ガス湯沸かし器が壊れたそうで募金箱が置いてあった。
詳細は写真の文章を読んで下され。
100円だけチャリンとさせていただいた。
久家さんが昨年リリースされた『パティーナ』。
全曲、久家さんによる作曲とアレンジ。
「紅梅匂」、「流れゆく藤」、「檜扇」、「光待ちとる萩の下露」など、四季の移ろいを旧暦の月ごとに12曲。
1曲ごと本人によるコメントが記されている。
「清らかなる万物の移り変わり。日本に自生する純白の夏椿、そして天竺咲く沙羅の花。花びらを散らさず一日で落ちてしまう儚い花の姿。」
アンコールで演奏された『無常』より。
完成した作品は既に聴き手のものだが、じっくりと自然の語らいに耳を傾けて、自分の見た風景と照らし合わせるのも面白い。
全曲試聴できるので是非チェックしていただきたい。
清野さんのアルバムはジャケットを見るだけだと「これ持ってたかなぁ?」となる。
5年前に神戸BIG APPLE の25周年にリリースされ25曲が収められた『Book Apple』(右下)。
そして30周年となる今年『Book Apple 2』を制作された。
もちろん30曲入り。
ライブ当日に届く予定だったそうだが、CDではなく不在伝票が届いていたとのことで、新作は次回のお楽しみ。
「最後の樹は色褪せることなく、僕たちの記憶にとどまるだろう。」
『Last Tree』(左下)より。
それぞれにオリジナリティに溢れるが、ふたりの音は根っこで繋がっているような気がする。
一本の樹、一輪の花、砂時計のように積みあがっていく時の流れ、その過ぎ去った一粒へ馳せる思い。

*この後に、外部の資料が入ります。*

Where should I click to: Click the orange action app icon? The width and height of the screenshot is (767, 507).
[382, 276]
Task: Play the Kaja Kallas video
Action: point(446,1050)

日常で見逃しがちな微かな移ろいと小さな幸せに気付かせてくれる。
お互いのオリジナルを交互に演奏された何かの焼き直しではない唯一無二の世界。
2ndのラストに演奏されたアルバム未収録の久家さんのオリジナル。
ある企業から映像に合う曲の依頼を受けて何曲かつくられたうちのひとつ。
採用されなかったが自分の中ではお気に入りということで、初めてのライブでの演奏。
他人の評価より自分の価値観が勝る。
改めて音楽は個人的なものである。
知り合ったのは15年前くらい前で一緒にライブをするのは3回目だそうだが、マスターからの「次いつにする?」の一言で早くも次回のライブが決まった。
2月16日、日曜日のお昼。
次回は3年待たなくて良さそうだ。
それまでに湯沸かし器を購入されているだろうか。